=== Begin Enclosure ===

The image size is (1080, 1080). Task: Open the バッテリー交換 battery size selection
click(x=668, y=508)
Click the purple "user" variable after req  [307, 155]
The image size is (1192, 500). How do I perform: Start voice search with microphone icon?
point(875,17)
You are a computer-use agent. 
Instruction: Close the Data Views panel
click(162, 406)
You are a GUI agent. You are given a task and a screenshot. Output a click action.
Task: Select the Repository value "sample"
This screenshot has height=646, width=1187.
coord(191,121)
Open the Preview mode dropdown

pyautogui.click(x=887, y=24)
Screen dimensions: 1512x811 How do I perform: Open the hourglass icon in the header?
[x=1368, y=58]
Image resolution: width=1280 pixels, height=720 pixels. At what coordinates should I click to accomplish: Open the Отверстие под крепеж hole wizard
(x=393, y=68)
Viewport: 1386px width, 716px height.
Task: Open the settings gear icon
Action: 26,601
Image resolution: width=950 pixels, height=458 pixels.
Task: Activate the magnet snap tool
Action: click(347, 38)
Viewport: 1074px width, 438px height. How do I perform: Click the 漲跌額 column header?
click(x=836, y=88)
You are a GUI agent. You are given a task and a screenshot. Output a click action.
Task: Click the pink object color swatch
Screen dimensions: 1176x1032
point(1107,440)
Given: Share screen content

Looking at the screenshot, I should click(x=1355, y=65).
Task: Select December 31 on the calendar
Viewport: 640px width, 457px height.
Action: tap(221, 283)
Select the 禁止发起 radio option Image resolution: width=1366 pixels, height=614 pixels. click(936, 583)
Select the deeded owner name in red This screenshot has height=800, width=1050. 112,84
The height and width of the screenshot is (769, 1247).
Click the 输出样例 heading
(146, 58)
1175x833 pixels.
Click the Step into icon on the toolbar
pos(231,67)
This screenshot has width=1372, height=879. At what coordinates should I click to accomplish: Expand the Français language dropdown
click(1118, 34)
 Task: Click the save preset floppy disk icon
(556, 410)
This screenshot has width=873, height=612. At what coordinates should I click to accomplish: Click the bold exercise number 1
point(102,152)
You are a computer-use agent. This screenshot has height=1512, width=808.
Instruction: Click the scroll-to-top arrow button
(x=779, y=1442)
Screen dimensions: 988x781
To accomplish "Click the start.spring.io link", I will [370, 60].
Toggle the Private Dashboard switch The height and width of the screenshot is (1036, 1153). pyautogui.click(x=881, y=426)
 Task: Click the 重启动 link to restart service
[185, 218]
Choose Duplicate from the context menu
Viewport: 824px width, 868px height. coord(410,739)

=== End Enclosure ===

- **What you will do**: The answer is the line containing "1175x833 pixels." together with every line after it in the records, repeated exactly and with nothing else.

- **Response**:
1175x833 pixels.
Click the Step into icon on the toolbar
pos(231,67)
This screenshot has width=1372, height=879. At what coordinates should I click to accomplish: Expand the Français language dropdown
click(1118, 34)
 Task: Click the save preset floppy disk icon
(556, 410)
This screenshot has width=873, height=612. At what coordinates should I click to accomplish: Click the bold exercise number 1
point(102,152)
You are a computer-use agent. This screenshot has height=1512, width=808.
Instruction: Click the scroll-to-top arrow button
(x=779, y=1442)
Screen dimensions: 988x781
To accomplish "Click the start.spring.io link", I will [370, 60].
Toggle the Private Dashboard switch The height and width of the screenshot is (1036, 1153). pyautogui.click(x=881, y=426)
 Task: Click the 重启动 link to restart service
[185, 218]
Choose Duplicate from the context menu
Viewport: 824px width, 868px height. coord(410,739)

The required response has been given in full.